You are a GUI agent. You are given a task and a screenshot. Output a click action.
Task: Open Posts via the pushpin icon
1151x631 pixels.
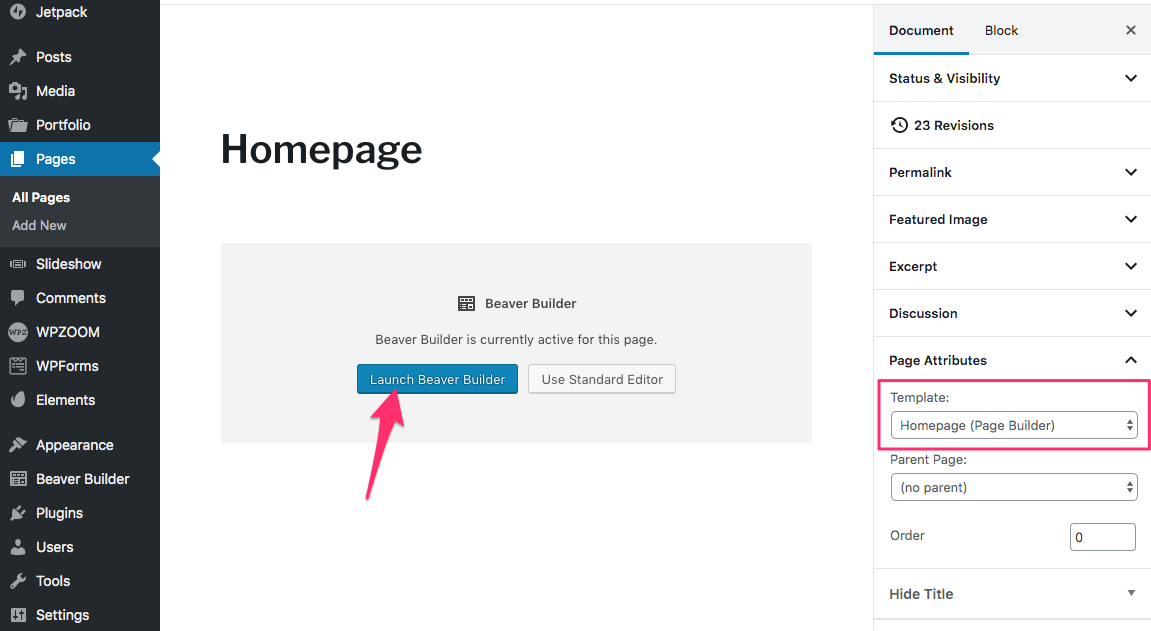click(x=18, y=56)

··········

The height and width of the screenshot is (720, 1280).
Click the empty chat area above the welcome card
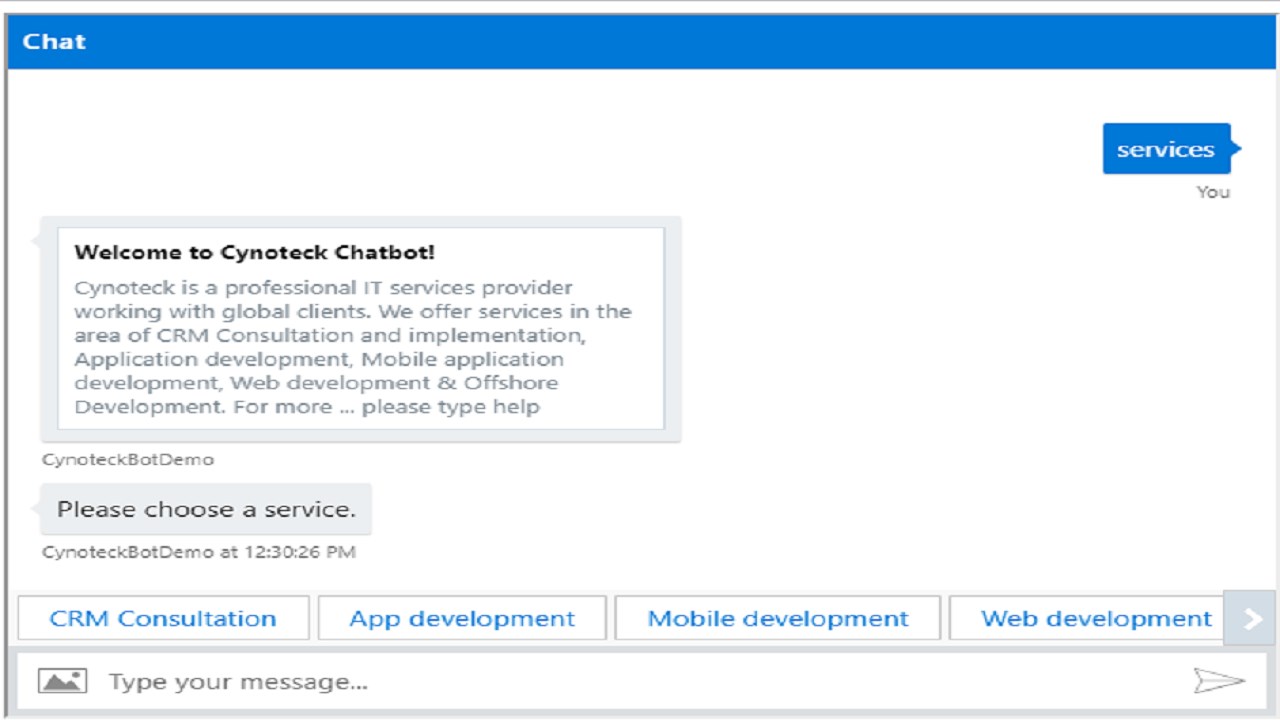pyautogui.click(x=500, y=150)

··········

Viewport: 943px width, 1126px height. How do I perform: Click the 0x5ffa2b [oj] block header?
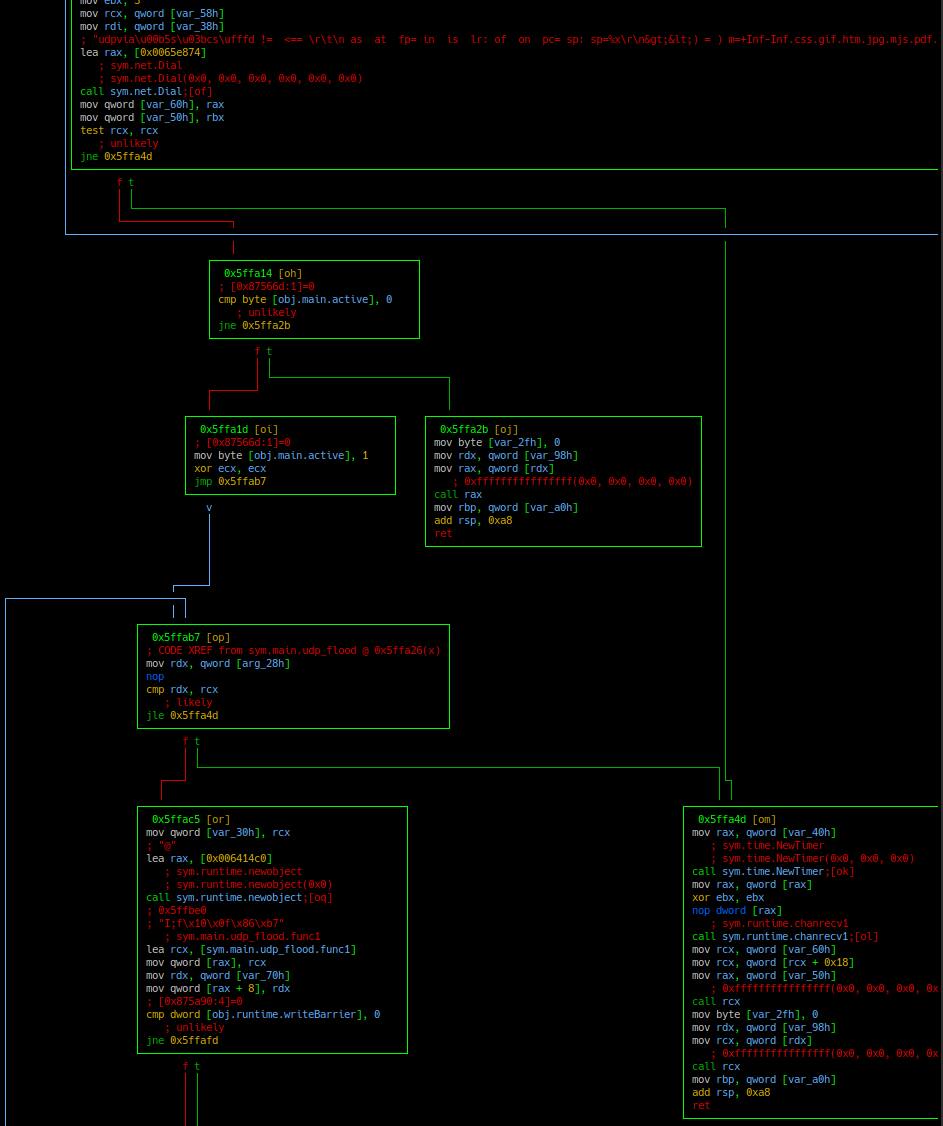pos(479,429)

··········

Count every line of the material that holds the string "screenshot", then give the total alone.

2